We are having a lot of difficulties recruiting and keeping employees.  How can we keep employees?

This may not be what many employers want to hear, but a big part of this is wages.  And not the absolute wage, but wages compared to inflation.  According to the U.S. Bureau of Labor Statistics, in April of 2021, the real average hourly earnings (nonfarm) was $11.32.  A year later, this is now $11.03, a decrease of 2.6%.  

Raw wages have increased during the last year but at a rate lower than inflation.  Over the same time period, the Consumer Price Index (CPI) rose from 266.7 to 288.7, an increase of 8.2%.  The recent April CPI report looked decent showing an increase of 0.3% — but this will get worse as recent energy price hikes fit the numbers in May and June.  

Typically, businesses give an annual cost of living increase of about 2-4%.  However, in order to keep up with inflation, employers should be targeting a minimum of 6-8%, and really 9% would be needed for employees to break even.  

Outside of wages, there are options like bonuses and profit sharing that can be used to close the inflationary gap.  Inflation will accelerate through the end of 1H 2022 and then subside in Q3-4.  3% should cut it again in 2023.  

During the Great Resignation (where 40 million people left their jobs in 2021 — most in retail, leisure and hospitality), employees didn’t just quit; they moved to jobs with better pay or benefits or more responsibility.  Companies will need to look at compensation relative to inflation as well as investments in training and on-the-job education so the motivated have opportunities to be promoted within.

What is going on with imports of products related to cabinets or plywood?

In 2021, total imports of plywood (softwood and hardwood) increased 24.8% year-over-year (YoY) in volume.  Hardwood plywood jumped 36.5%, and softwood jumped 9.6%.  The value of “ready-to-assemble kitchen cabinets” (RTAs) jumped nearly 22% (import data for plywood includes volume and price; RTA import data only includes value, not units).  

Through February 2022, total plywood imports are up 43.8% in volume — hardwood up 59.2%, softwood up 15.6%.  Clearly, hardwood plywood is soaring as of late, with year-to-date (YTD) volumes exceeding 740 thousand cubic meters compared to 465 thousand cubic meters in 2021.  

The value of RTAs imported to the U.S. continues to climb as well, up 23.8% YTD.  Part of this is due to demand and the limited supply of plywood and related products in the U.S.  

Another driver is the Fed, which has strengthened the dollar to such a point that it incentivizes firms to import goods instead of sourcing domestically.  I don’t find it likely that hardwood plywood will sustain growth rates of nearly 60% for much longer, but 20-25% for full-year 2022 is certainly feasible.  RTAs and softwood rates will likely hold close to current levels for most of 1H 2022.

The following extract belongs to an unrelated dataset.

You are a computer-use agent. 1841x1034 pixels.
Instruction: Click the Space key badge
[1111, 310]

Keep in mind this “import inflation factor” may apply to other products as well, not just goods related to plywood and cabinetry.

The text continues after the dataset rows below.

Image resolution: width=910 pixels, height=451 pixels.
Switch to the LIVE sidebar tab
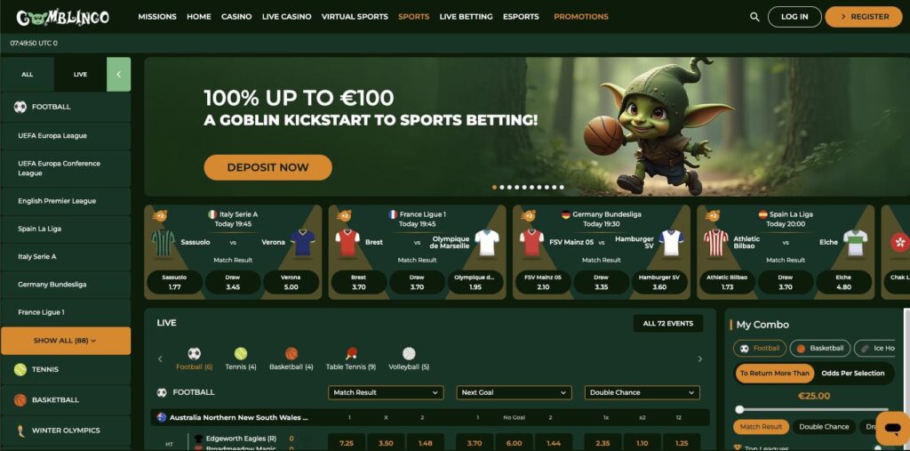(x=80, y=75)
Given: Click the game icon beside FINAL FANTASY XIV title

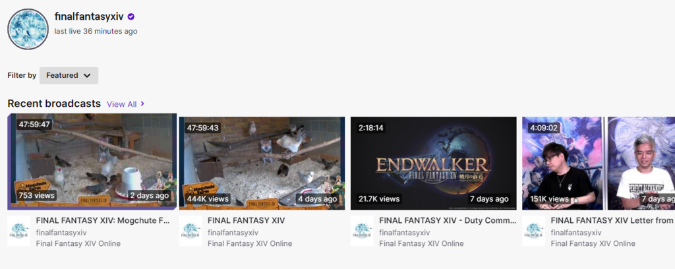Looking at the screenshot, I should (191, 231).
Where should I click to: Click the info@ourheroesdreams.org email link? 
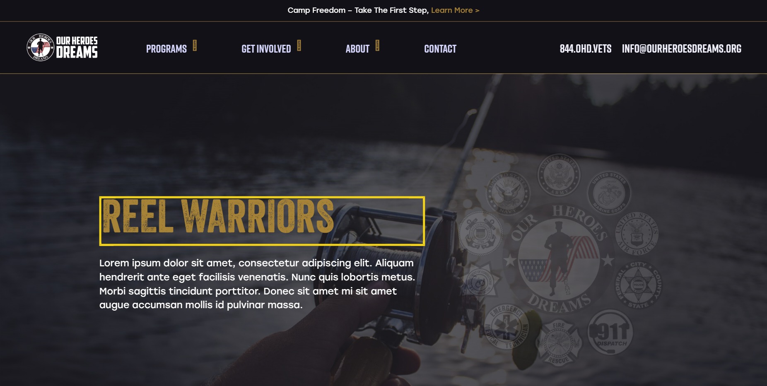click(682, 49)
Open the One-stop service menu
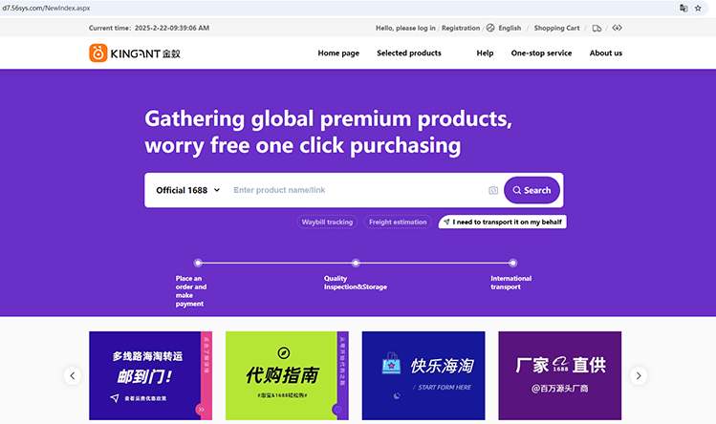Image resolution: width=716 pixels, height=424 pixels. (x=541, y=53)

Businesses are certainly in an odd situation — in general, demand, prices and profits are solid, but finding and keeping good employees is rather difficult.  Supply chain volatility is decreasing, but still a major challenge.  Raw material costs and availability, trucking and fuel prices present further challenges.  

All this with rampant inflation and a Federal Reserve with their hand on the dials!

Business leaders will need to keep an eye on leading (not lagging) indicators in order to best guide their companies to success after more than two years of extraordinary chaos.